Scheduling your Baby

Can I just say that while I was pregnant, everyone and their mother (literally) told me that I needed to make sure that when the baby was born I had him on a schedule as soon as possible.  By the end of my pregnancy I was ready to punch people in the face if the word “schedule” or “routine” came out of their mouth, but I think that was more raging pregnancy hormones.

I was all, “I’m just going to take it easy.  I don’t want to be so tied down by a schedule. I don’t want to be so regimented.” Shake my damn head.

It was probably Freddy’s fourth or fifth week of life, and I was starting to feel tied down by a lack of a schedule.

Freddy wanted to eat and sleep whenever he felt like it, and it was completely unpredictable. It was hard to leave the house because I never knew when he was going to need feeding, or when he’d be crying out for a quiet nap at home.

Getting your baby on a schedule takes a lot of time, patience, and dedication.  I’m still working on it, to be honest, and Freddy is nearly six months.

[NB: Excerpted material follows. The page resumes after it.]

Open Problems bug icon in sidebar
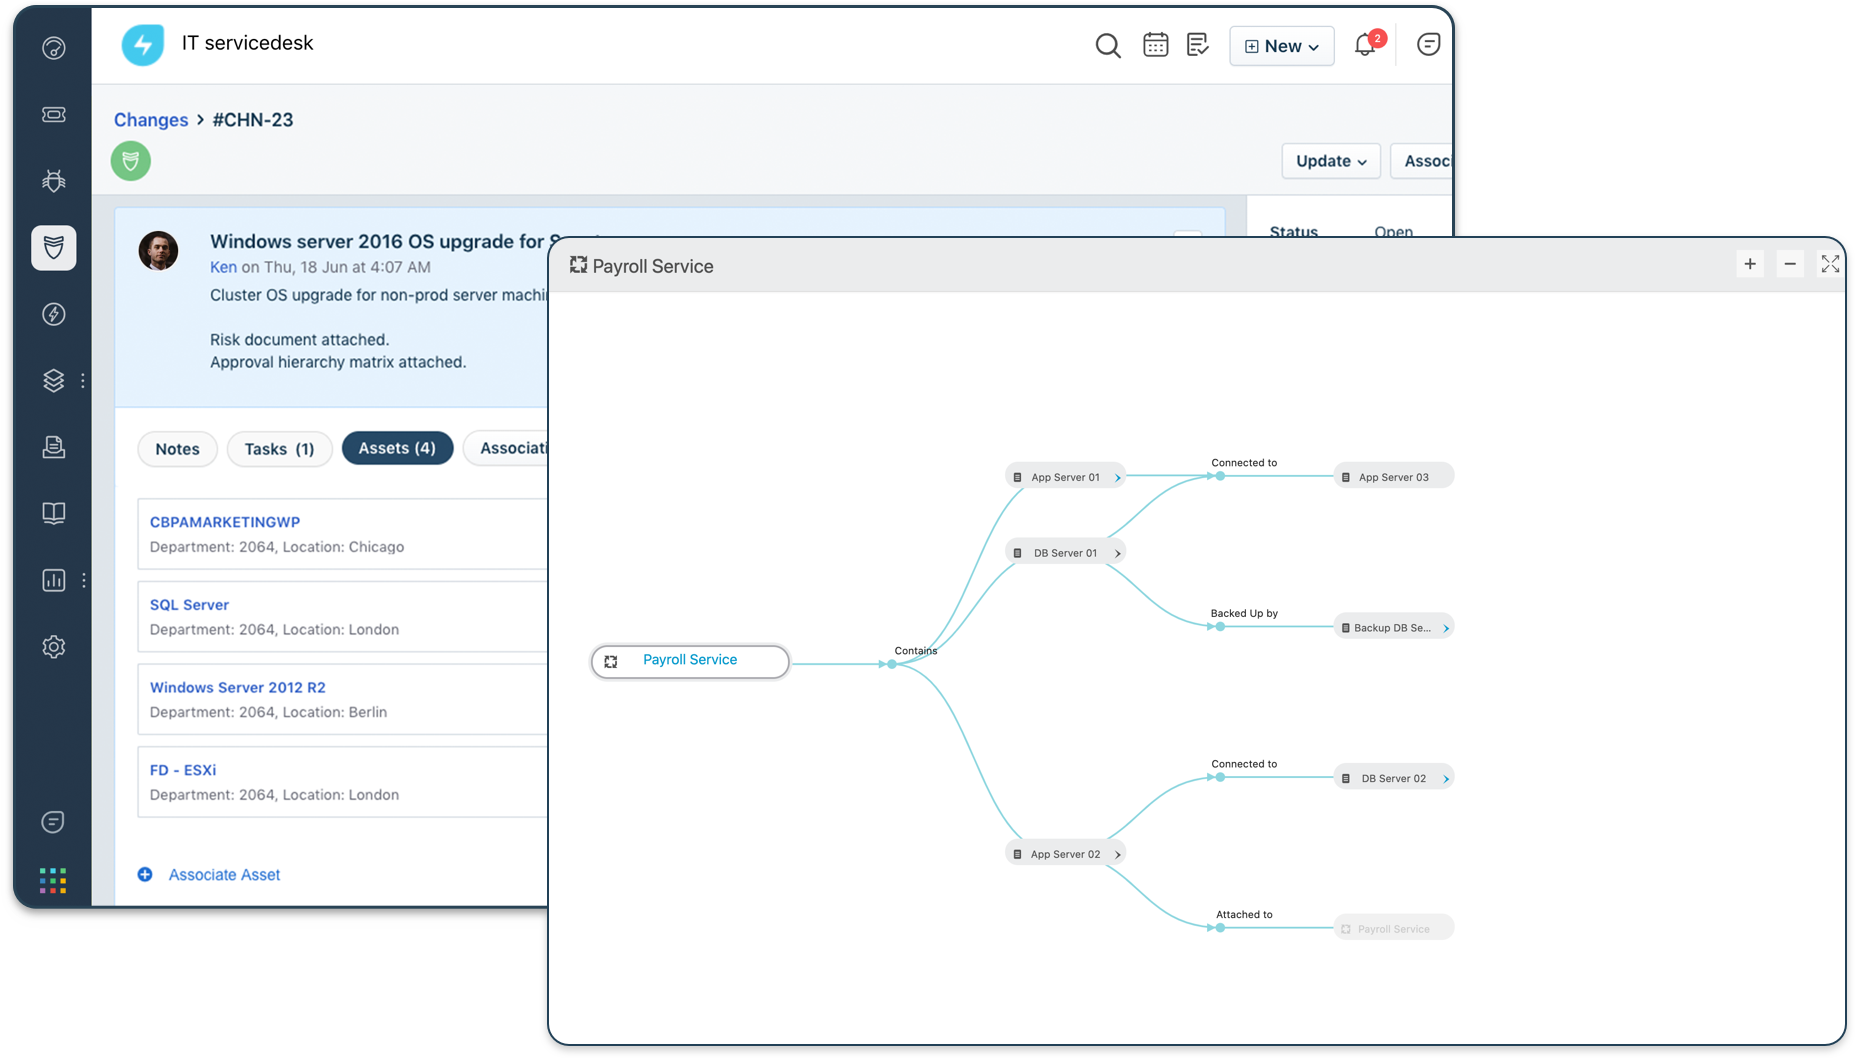Screen dimensions: 1856x1058 54,181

Here’s how I approached it:

  1. Talk to other mothers: I reached out to my sister-in-law, who has had our niece on the most seamless schedule since she was tiny, so I knew she’d be really helpful as a starting point. She sent me an example of a good schedule she was given, and lots of supportive texts! My mother, mother-in-law, and friends also provided a lot of great advise.
  2. Google machine: It never hurts to google. Well, sometimes google isn’t great for new mothers (for another post), but I found lots of other examples of different schedules and how to work towards one. I will say, I found schedules that suggested scheduling in play-time. That was too hard.  I figured the baby would do what he wanted when awake, which is either play or cuddle.
  3. Observe your baby: I went a little overboard on this one, but I kept a log book of every single thing Freddy did during the day – what time he woke up, napped, had a nappy change, ate, and cried (see picture).  I started to see a pattern emerging – that he was getting tired around the same time of day, that he was hungry around the same time, and that he was wanting to go to bed around the same time.
  4. Bookend the day: Try to ensure that the morning routine and bedtime routine are in place first.  Freddy woke roughly at the same time everyday. We’d do a bottle, change him, and then put him back down for some more rest.  In the evening, we started doing baths, followed by a bottle, and then quiet time.  Doing a bath every evening isn’t good for all babies, and sometimes even we skip this because Freddy has quite dry skin. And frankly, babies don’t need washing that often. We just do it briefly to remind Freddy it’s time to get calm.
  5. See what works, and adapt: Freddy eats pretty regularly now, but I’m still struggling with nap time.  I tried to have him nap at 10:00am and 1:00pm. Sometimes he wants to nap at 9:30am, and sometimes its 11:30am. Sometimes he wants an afternoon nap, and sometimes he fights it, or won’t sleep until 3pm. It’s ongoing, and you just have to go with it.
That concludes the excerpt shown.